Lake Reflections is a summer series highlighting the insights of Silver Lake Staff during the SLCC Summer Camp Season.
by Rev. Chris Mereschuk
For the past several years, my kiddo and I have volunteered as Chaplains during the final week of conferences at Silver Lake. It's something we look forward to all year. When I plan out my daily devotions, I first look at the theme for the summer. I found this year's, "Fearless Faith: Courage in Community," to be an inspiring challenge both personally and pastorally. With the themes of fearlessness, faith, courage, and community in mind, I read through the suggested scriptures and stories until a collection of devotions emerged.
Courage looks different for different people.

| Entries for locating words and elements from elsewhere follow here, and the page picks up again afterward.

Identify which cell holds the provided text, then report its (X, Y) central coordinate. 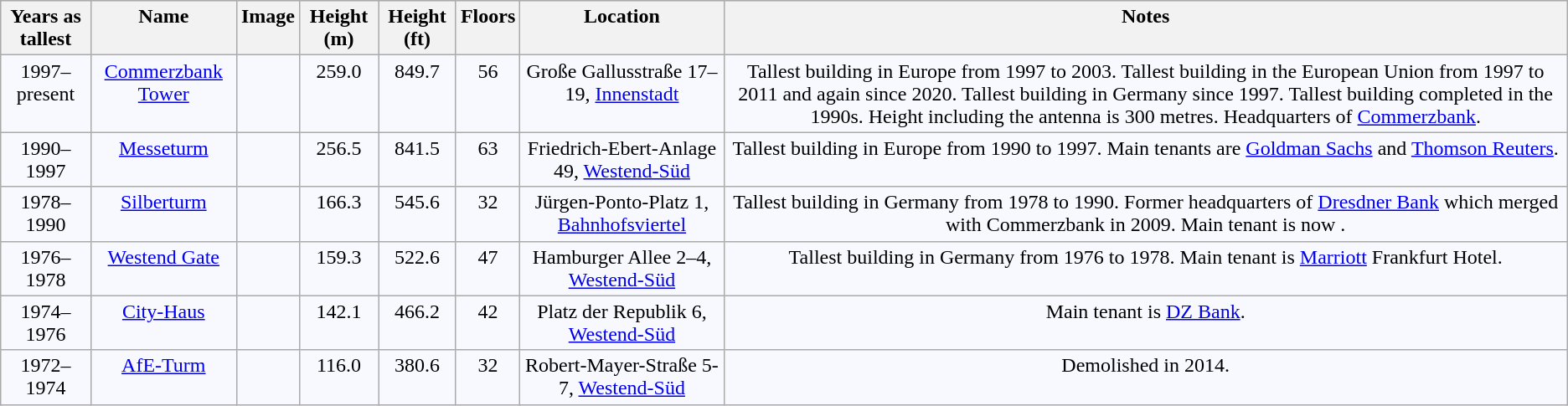
Platz der Republik 6, Westend-Süd (622, 323)
Westend Gate (163, 268)
Silberturm (163, 214)
Tallest building in Germany from 1978 to 1990. Former headquarters of Dresdner Bank which merged with Commerzbank in 2009. Main tenant is now . (1146, 214)
Image (268, 28)
47 (487, 268)
142.1 (338, 323)
841.5 (417, 159)
1974–1976 (45, 323)
1972–1974 (45, 377)
Location (622, 28)
Messeturm (163, 159)
Tallest building in Europe from 1990 to 1997. Main tenants are Goldman Sachs and Thomson Reuters. (1146, 159)
116.0 (338, 377)
Name (163, 28)
Notes (1146, 28)
Tallest building in Germany from 1976 to 1978. Main tenant is Marriott Frankfurt Hotel. (1146, 268)
159.3 (338, 268)
AfE-Turm (163, 377)
1990–1997 (45, 159)
Robert-Mayer-Straße 5-7, Westend-Süd (622, 377)
166.3 (338, 214)
Height (m) (338, 28)
Years as tallest (45, 28)
380.6 (417, 377)
1976–1978 (45, 268)
522.6 (417, 268)
1997–present (45, 94)
Floors (487, 28)
Main tenant is DZ Bank. (1146, 323)
City-Haus (163, 323)
Demolished in 2014. (1146, 377)
256.5 (338, 159)
Hamburger Allee 2–4, Westend-Süd (622, 268)
Große Gallusstraße 17–19, Innenstadt (622, 94)
63 (487, 159)
466.2 (417, 323)
42 (487, 323)
56 (487, 94)
545.6 (417, 214)
Commerzbank Tower (163, 94)
Jürgen-Ponto-Platz 1, Bahnhofsviertel (622, 214)
259.0 (338, 94)
849.7 (417, 94)
Height (ft) (417, 28)
Friedrich-Ebert-Anlage 49, Westend-Süd (622, 159)
1978–1990 (45, 214)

Sometimes finding courage or showing courage can seem like such a small thing to some of us, but is a tremendous undertaking for the one who is being courageous. I like to think of everyday acts of courage that we can accomplish, ways that we can nurture courage in ourselves and others, and how we might pause to recognize opportunities for courageousness.
When the campers arrived on Sunday, I asked them to have the courage to try something new — even if they think they know everything there is to know and have experienced everything there is to experience, there is always something new. It often takes courage to try something new.
Each morning I shared a new "Courage Challenge." On Monday, we considered how you often need courage just to be yourself — without fear of judgment or rejection. We must be ourselves, because God loves us, has loved us, and will continue to love us for who we are. But loving yourself and being yourself takes courage.
And while we must always be our true selves, we must also have the courage to be in covenant with others and be willing to be changed or transformed by others. Tuesday's challenge called upon our courage to let others into our lives.
When we begin to love and understand others, then we are called to have the courage to stand up for justice. Just as Queen Esther was born to save her people, each one of us was born to find those ordinary and extraordinary times when we need the courage to stand up for justice.
On Thursday we reflected on the power that fear can have in our lives. Fear keeps us from taking risks, meeting new people, understanding ourselves and others. Fear's deadly cousins are hatred and violence. We must have the courage to reject fear.
But we cannot do any of this if we do not have love. Just as Paul wrote to the Corinthians, all of our actions, causes, prayers and praises are simply empty gestures if we do not have love. And loving is risky. Despite the risks, we must have the courage to live our lives guided by love.
Saturday brings the departure of the campers and volunteers, and this particular Saturday closed out the summer for a number of staff members as well. But the "Courage Challenges" don't lose their importance once your car turns onto Low Road. We must have the courage to continue. We must lean on each other, our communities, our faith, and our God to find the perseverance and the resilience to keep going despite hardships and setbacks. And when our courage is lacking, we must kindle the courage to find it again.
My hope for everyone who heard these messages and for all of you who read them here is that you would "be of good courage." I pray that you would find within yourself and within your community the courage to try new things, be yourself, be in covenant with others, stand up for justice, reject fear, love, and continue.
Rev. Chris Mereschuk is the Associate Pastor of Haydenville Congregational Church in Haydenville, MA, and the chaplain for Week 7 at Silver Lake Conference Center.